Wednesday, November 6, 2013

Gabe Klein Resigning as Chicago Transportation Commissioner at End of November

Gabe Klein, Chicago Transportation Commissioner
and South Loop resident (via Chicago Tribune)
From the Chicago Tribune:
Chicago Transportation Commissioner Gabe Klein, best known for bringing bicycle-sharing and speed-enforcement cameras to the city and promoting alternative transit over vehicle travel, is resigning, effective at the end of the month, Klein told the Tribune on Friday.
Klein, 42, said he will return to the private sector, which was part of his original plan when Mayor Rahm Emanuel appointed him to head the Chicago Department of Transportation in May 2011.

In our opinion Mr. Klein has done some great things for the city and really brought a fresh, progressive view to transportation.  While his legacy won't truly be known for sometime, many are praising the work he's done in the short period he's been around (from
In only two-and-a-half years, the commissioner racked up an impressive number of achievements. Rahm Emanuel’s goals of launching a large-scale bike-share system, constructing the Bloomingdale Trail and building 100 miles of protected bike lanes within his first term seemed far-fetched when first announced, but Klein accomplished the first one, and the other two are well underway. 
Bus rapid transit and the Chicago Riverwalk expansion are also on the horizon, and Klein will leave behind a legacy of many less glamorous accomplishments, from publishing new CDOT guidelines on multi-modalism and sustainability, to launching automated speed cameras. I contacted a number of heavy hitters in the local transportation scene to get their take on the commissioner’s departure.

Pretty impressive list if you ask us.

From a more local standpoint, Mr.
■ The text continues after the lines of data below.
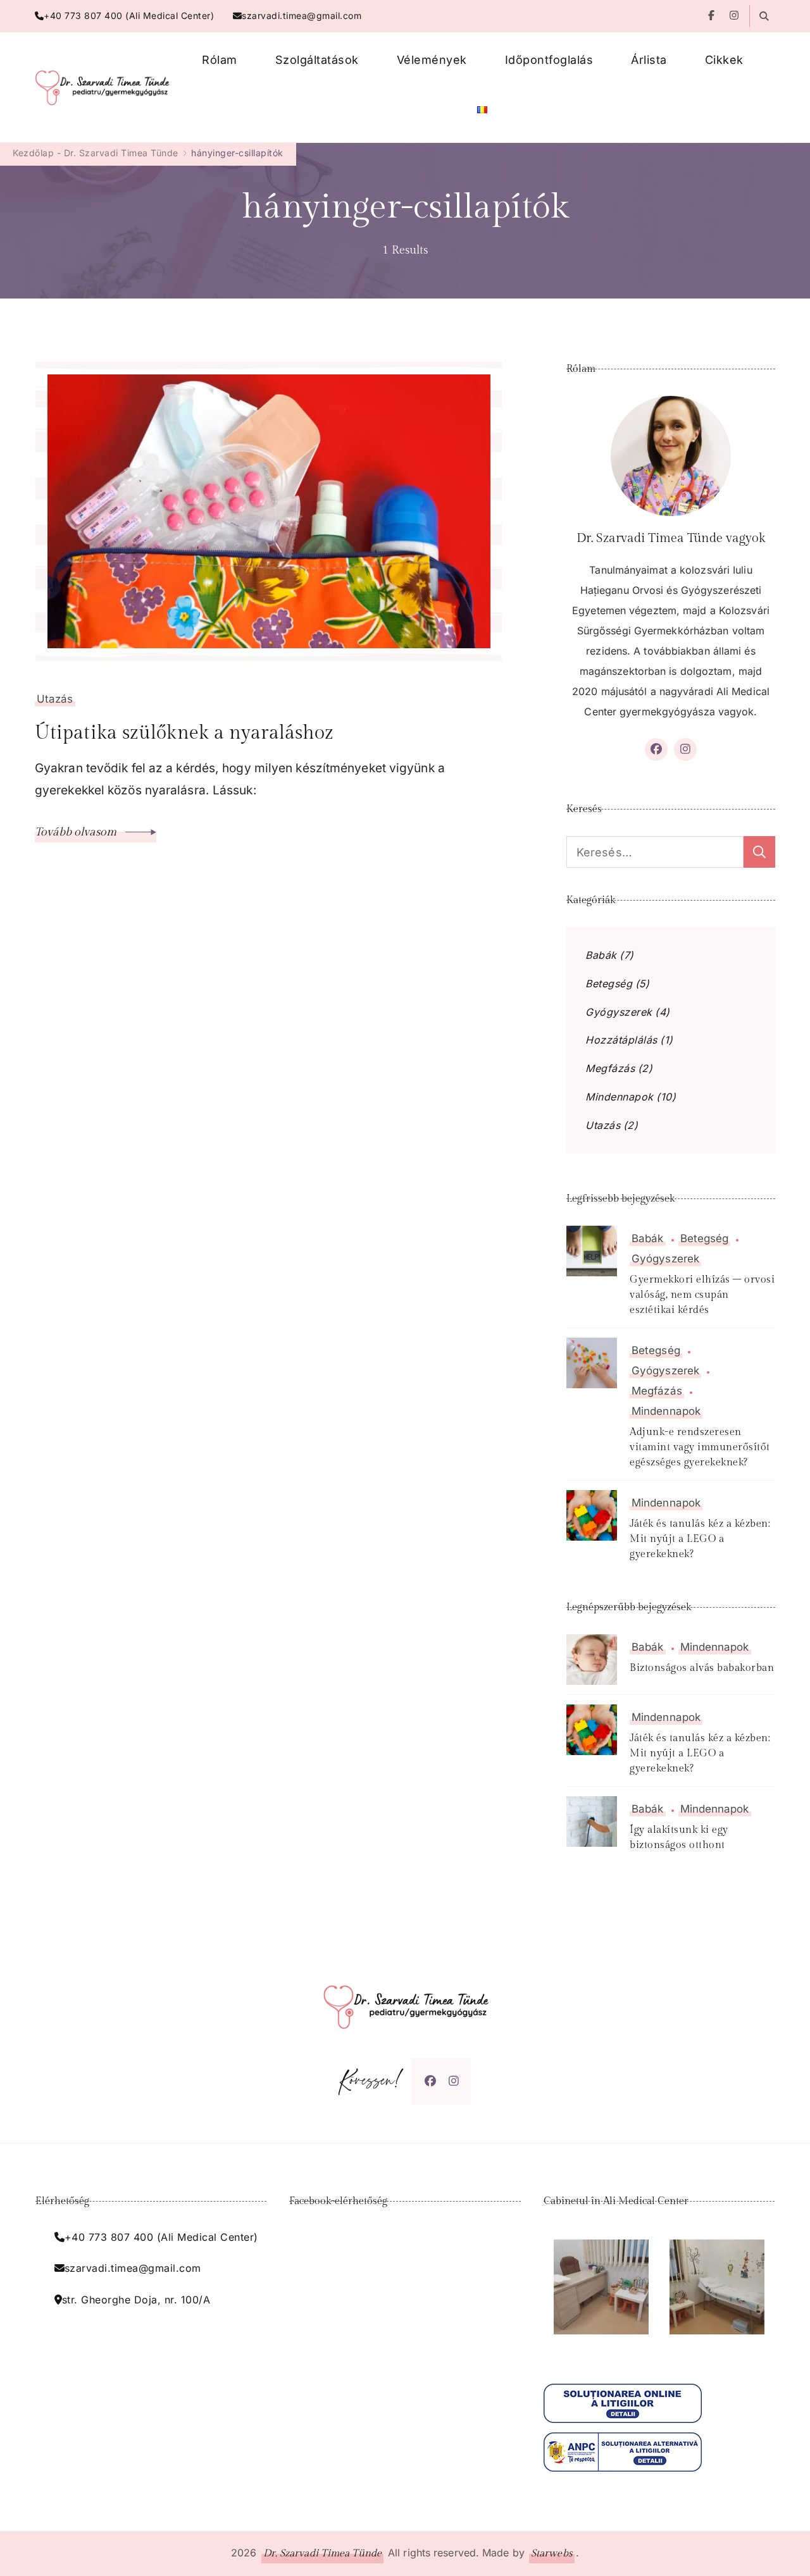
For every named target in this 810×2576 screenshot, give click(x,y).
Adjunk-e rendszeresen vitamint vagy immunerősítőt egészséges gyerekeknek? (700, 1447)
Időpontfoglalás (549, 59)
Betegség (608, 984)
Klein was a resident of the South Loop while living in Chicago.  I had the pleasure of anonymously running into him a couple times and even once at the Divvy station at 14th and Michigan.
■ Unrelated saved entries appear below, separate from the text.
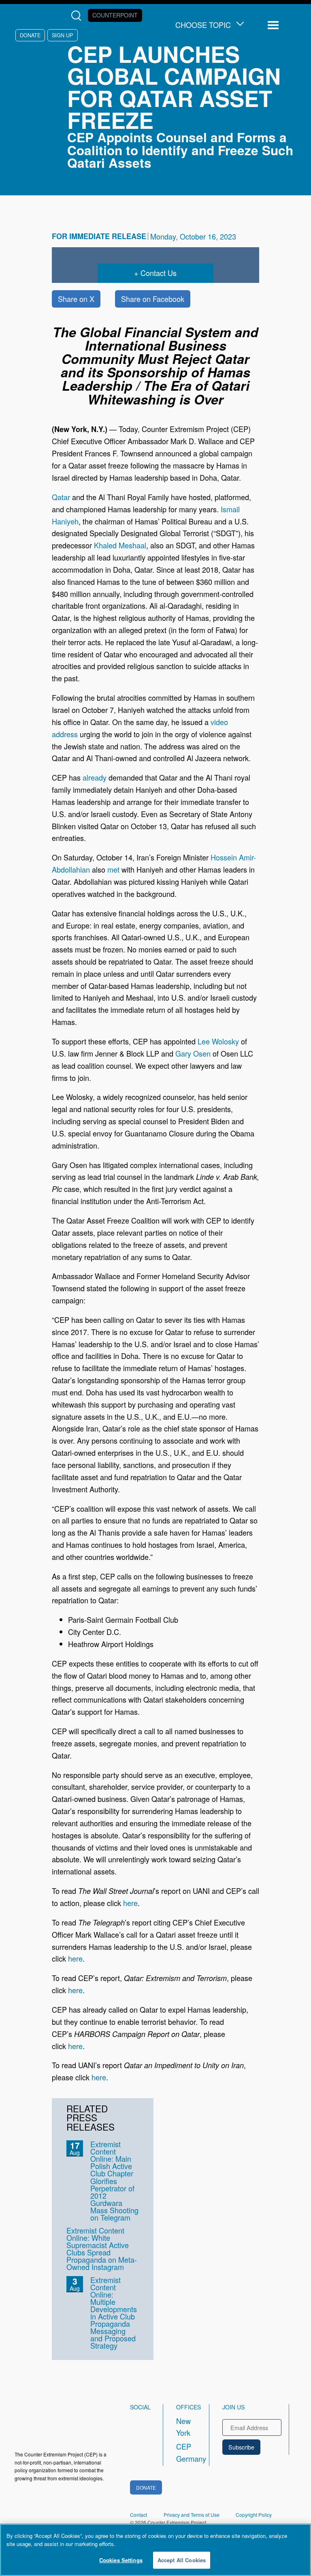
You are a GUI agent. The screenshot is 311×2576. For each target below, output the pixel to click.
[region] (155, 2550)
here (130, 1903)
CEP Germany (185, 2452)
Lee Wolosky (218, 1041)
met (113, 869)
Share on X (76, 298)
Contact (138, 2514)
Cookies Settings (121, 2560)
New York (183, 2427)
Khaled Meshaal (120, 545)
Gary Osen (193, 1053)
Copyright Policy (254, 2514)
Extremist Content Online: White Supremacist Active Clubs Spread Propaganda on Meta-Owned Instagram (101, 2248)
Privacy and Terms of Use (191, 2514)
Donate (30, 35)
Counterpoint (115, 15)
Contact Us (159, 272)
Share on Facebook (152, 298)
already (95, 777)
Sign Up (62, 35)
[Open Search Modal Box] (77, 15)
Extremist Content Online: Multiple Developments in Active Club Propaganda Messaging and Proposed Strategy (113, 2312)
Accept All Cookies (182, 2560)
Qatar (62, 497)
I was standing at the docking station checking my phone and he rode up on a Divvy bike.  He immediately came over and asked if everything was ok.  Slightly surprised, I said "yeah, I'm just checking my phone".

I know this isn't a super interesting story (cue Hansel -  Zoolander quote), but in my mind it showcased his dedication to the program and willingness to ensure things were going as good as possible.

Proposed Roosevelt Road Streetscape Improvements
Beyond him being a South Loop resident, we would like to think that our neighborhood received preferential treatment for some of these newer, progressive projects.  While we don't have any hard data to support this theory, the South Loop has received some solid improvements - especially in the biking department (see Divvy stations, Dearborn protected bike lane, 18th protected bike lane, Wabash bike lane to name a few).

The other potential improvement could be Chicago's first raised bike lane on Roosevelt Road (among other improvement to the Roosevelt streetscape).

Anyway, job well done Gabe and hope you like the Sloop!